Aus meiner Sicht werden Aussagen von herausragenden Wissenschaftlern wie Prof. Zeilinger, die versuchen Ihr Fachgebiet verständlich zu machen und über den Tellerrand blicken, aus dem Zusammenhang gerissen und verzerrt, indem NUR z.B. allgemeine Aussagen über Information und Bewusstsein etc. herangezogen werden, aber die „handwerkliche Basis“ – mangels Wert an Verdaulichkeit und Öffentlichkeitswirksamkeit – vernachlässigt wird.

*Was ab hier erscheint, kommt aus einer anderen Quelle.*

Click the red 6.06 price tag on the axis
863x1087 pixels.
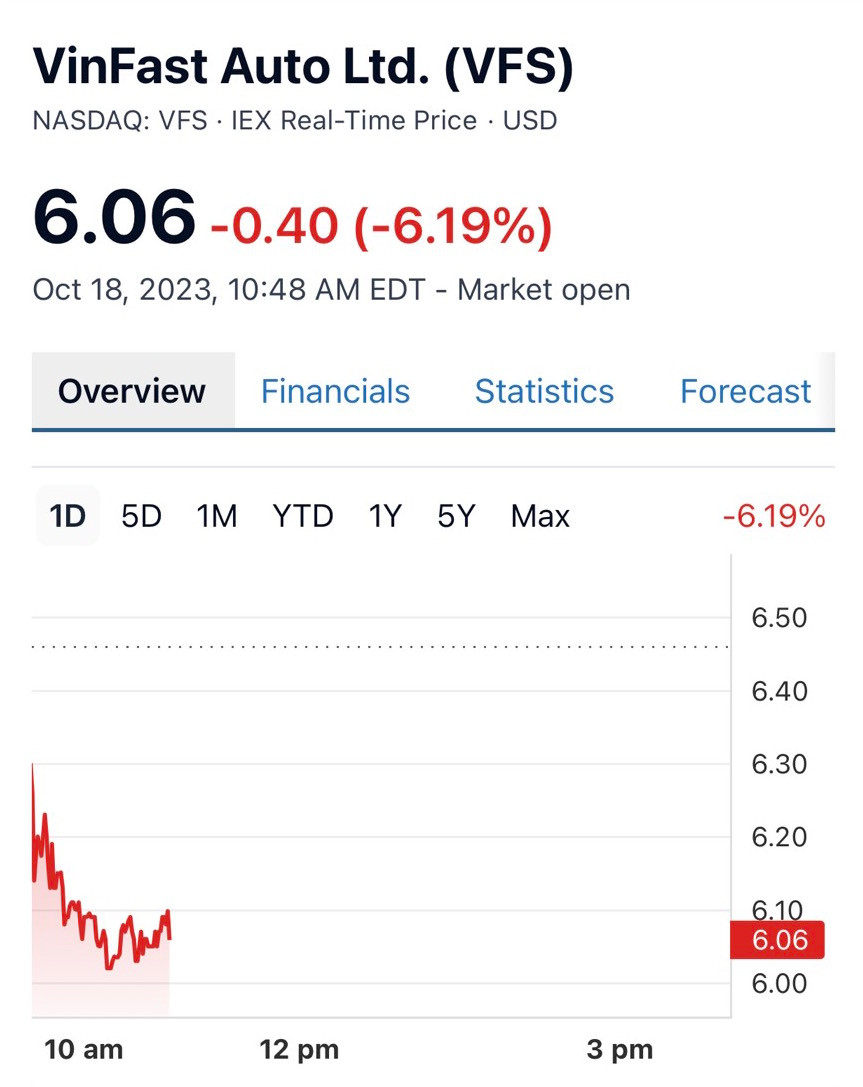pos(778,940)
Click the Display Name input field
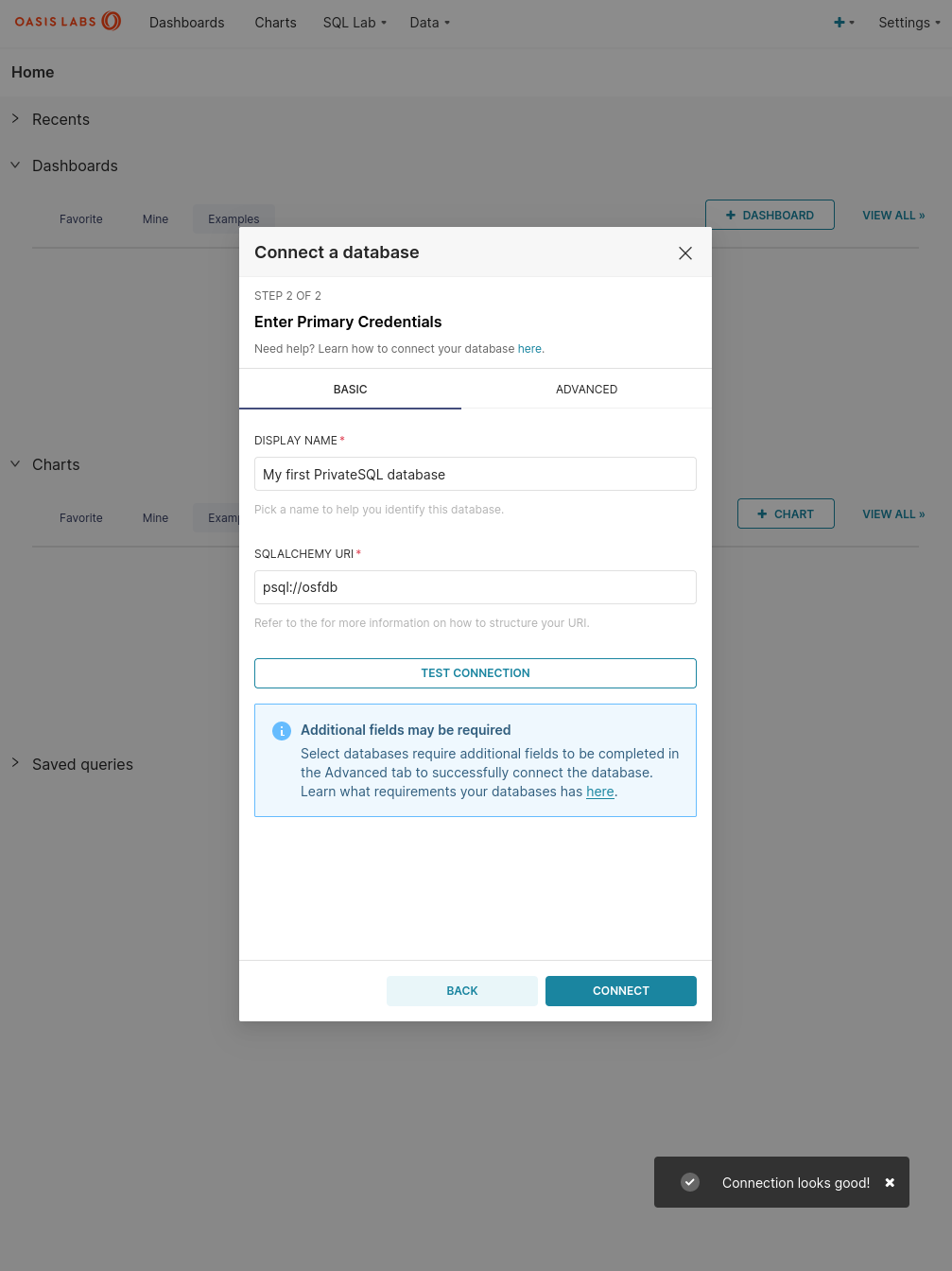 click(x=476, y=474)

Ich möchte mich jetzt im Gegenzug in das Feld psychologischer Hypothesen wagen: Hinter der – aus meiner Sicht zu sehr vereinfachenden und daher verzerrenden – Vereinnahmungen von Quantentheorie (wie auch Relativitätstheorie, Kosmologie, Stringtheorie…) als „esoterisch“ steht der sehr verständliche Wunsch, unsere Welt möge „einfach“ sein: und zwar so einfach, dass keine komplizierte Aufteilung in Fachdisziplinen und jahrelanges Studium nötig ist, die zu verstehen „was die Welt im Innersten zusammenhält“, sondern nur Formulierungen in „natürlicher Sprache“ oder bestenfalls Schulmathematik. In diesem Sinn werden moderne Forschungsergebnisse auch vernachlässigt und ausgeblendet, weil nicht in diese Sicht passend und „zu kompliziert“. Ein Philosophieprofessor hat mir einmal gesagt, das intuitive Verständnis des Menschen von Wissenschaft wäre bestenfalls aristotelisch, aber die Intuition trügt eben oft („Körper verharren in Ruhe, solange keine Kraft auf sie wirkt“).

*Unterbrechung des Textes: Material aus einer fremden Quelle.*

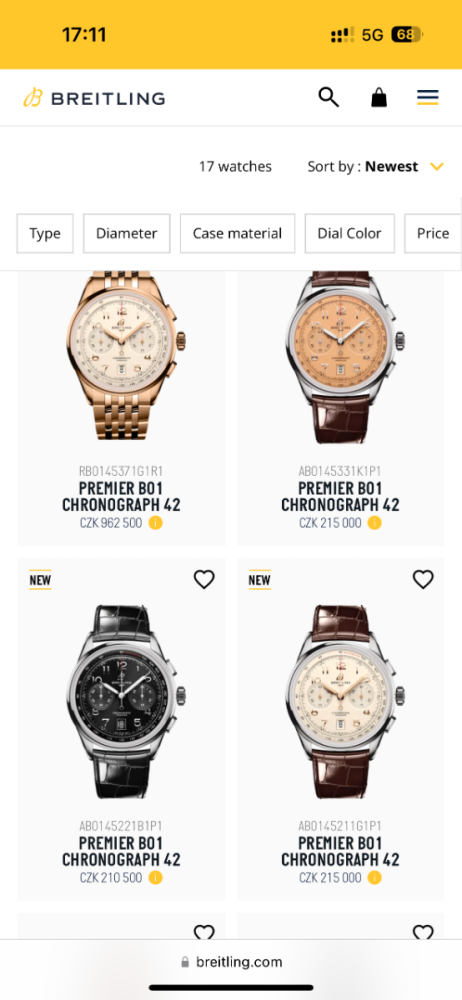This screenshot has width=462, height=1000.
Task: Toggle wishlist heart on bottom-left partial card
Action: point(204,932)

Zusammengefasst sehe ich „Esoterik“ in Bezug auf mathematisch nicht sofort „verständliche“ Theorien wie die Quantentheorie als den an sich ehrenhaften Versuch einer ganzheitlichen Betrachtung an. Der aber oft scheitert muss bzw. zu Widersprüchen und dem Abkapseln in einer nicht offiziell anerkannten „Parawissenschaft“ endet, weil hier mitten auf dem Weg zu Erkenntnis Halt gemacht wird, an einem Punkt, der völlig willkürlich von eigenen intuitiven Vorlieben bestimmt wird und einer Abschätzung des nicht als sinnvoll und zu kompliziert erachteten Prozesses, sich in – auf dem Tisch liegende – Details einzuarbeiten.
Herr Fritzsche, ich befürchte nun, dass meine – aus meiner Sicht nahe liegende und pragmatische - Schlussfolgerung nicht konsensfähig ist und frage mich warum (aus Erfahrungen in ähnlichen Diskussionen).